[PROVIDED RECORDS — start]
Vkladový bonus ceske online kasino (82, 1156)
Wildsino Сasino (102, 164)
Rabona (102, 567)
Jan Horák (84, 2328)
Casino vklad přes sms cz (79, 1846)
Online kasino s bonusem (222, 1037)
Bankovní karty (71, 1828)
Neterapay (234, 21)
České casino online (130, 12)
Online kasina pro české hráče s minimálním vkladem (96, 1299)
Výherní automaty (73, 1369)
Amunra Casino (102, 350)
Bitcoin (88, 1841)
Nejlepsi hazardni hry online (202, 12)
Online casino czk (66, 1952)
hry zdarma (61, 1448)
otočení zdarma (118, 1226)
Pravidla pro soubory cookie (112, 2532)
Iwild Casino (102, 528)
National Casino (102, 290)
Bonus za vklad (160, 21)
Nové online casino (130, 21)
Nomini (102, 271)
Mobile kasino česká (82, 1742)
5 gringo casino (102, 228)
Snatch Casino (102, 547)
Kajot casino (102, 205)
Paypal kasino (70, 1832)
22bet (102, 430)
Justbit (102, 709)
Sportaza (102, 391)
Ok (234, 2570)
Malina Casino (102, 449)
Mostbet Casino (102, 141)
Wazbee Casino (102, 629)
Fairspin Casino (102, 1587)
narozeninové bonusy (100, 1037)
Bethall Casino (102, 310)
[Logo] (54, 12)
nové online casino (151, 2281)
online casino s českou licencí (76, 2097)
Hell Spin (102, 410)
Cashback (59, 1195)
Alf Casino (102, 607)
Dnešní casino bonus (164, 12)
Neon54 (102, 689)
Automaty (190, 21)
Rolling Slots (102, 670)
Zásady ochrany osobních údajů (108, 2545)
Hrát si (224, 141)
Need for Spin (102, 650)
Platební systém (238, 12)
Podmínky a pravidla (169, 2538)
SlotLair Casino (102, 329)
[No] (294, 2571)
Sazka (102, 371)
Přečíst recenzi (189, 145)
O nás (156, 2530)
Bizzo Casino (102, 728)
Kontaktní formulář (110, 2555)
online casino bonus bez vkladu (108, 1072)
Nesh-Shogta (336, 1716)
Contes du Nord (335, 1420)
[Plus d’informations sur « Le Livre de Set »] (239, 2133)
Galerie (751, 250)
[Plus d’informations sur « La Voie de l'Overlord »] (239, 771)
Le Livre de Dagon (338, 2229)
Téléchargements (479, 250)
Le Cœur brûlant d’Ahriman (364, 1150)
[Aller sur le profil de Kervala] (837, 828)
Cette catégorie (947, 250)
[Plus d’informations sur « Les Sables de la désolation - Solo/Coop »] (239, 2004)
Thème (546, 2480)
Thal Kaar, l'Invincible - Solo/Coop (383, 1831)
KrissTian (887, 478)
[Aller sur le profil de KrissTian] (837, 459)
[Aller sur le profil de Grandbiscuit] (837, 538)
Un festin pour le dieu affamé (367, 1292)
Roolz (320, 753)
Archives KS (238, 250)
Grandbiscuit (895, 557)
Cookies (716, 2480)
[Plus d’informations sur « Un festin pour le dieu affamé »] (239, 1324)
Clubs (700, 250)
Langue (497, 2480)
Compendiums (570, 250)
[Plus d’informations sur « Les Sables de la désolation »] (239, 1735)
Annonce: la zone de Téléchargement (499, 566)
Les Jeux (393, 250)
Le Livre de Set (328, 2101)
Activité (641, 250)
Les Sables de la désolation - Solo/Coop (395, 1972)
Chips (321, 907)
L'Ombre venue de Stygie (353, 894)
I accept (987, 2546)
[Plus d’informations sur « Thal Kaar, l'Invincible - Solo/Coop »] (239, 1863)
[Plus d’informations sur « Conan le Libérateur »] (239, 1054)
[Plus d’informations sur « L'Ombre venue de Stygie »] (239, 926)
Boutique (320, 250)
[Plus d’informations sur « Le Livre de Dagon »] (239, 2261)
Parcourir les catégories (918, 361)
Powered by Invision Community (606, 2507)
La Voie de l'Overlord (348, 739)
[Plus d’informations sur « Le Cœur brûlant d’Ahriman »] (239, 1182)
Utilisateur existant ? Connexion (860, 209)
[PROVIDED RECORDS — finish]
**WORK INSTRUCTION**
Looking at the entries above, count each line that includes the string "Kaar" and give only the total.

**YOUR RESPONSE**
2